Return every line of text in the entries below verbatim, leaving out the pictures.

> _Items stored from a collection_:
===
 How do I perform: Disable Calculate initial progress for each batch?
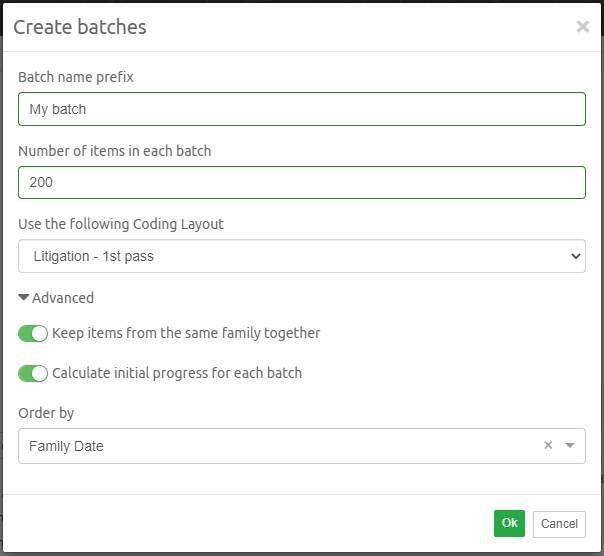pos(33,373)
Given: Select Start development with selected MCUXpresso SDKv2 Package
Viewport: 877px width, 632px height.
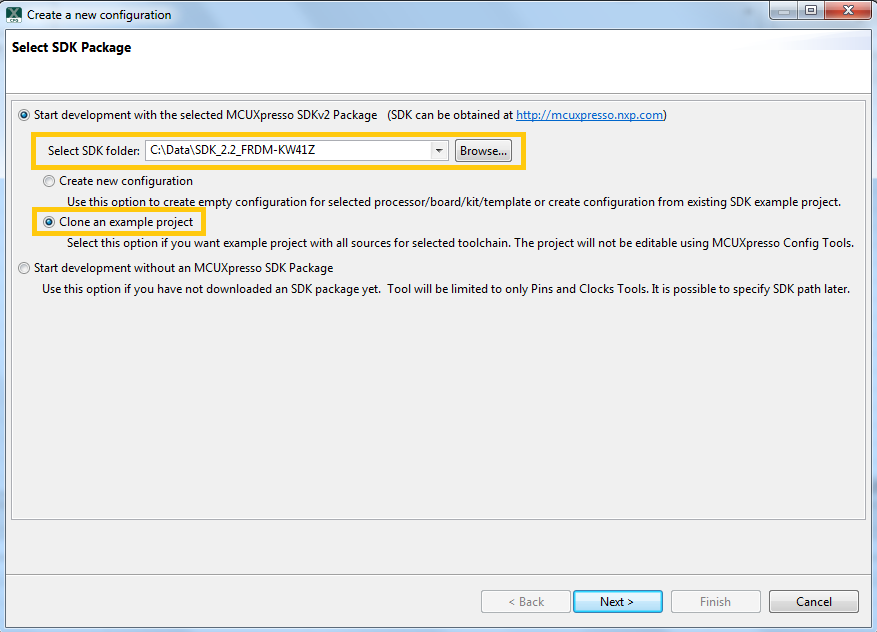Looking at the screenshot, I should point(24,115).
===
> _TASK RESULT_:
 How do I perform: Disable Calculate initial progress for each batch?
pos(33,373)
Given: Select Start development with selected MCUXpresso SDKv2 Package
Viewport: 877px width, 632px height.
Looking at the screenshot, I should point(24,115).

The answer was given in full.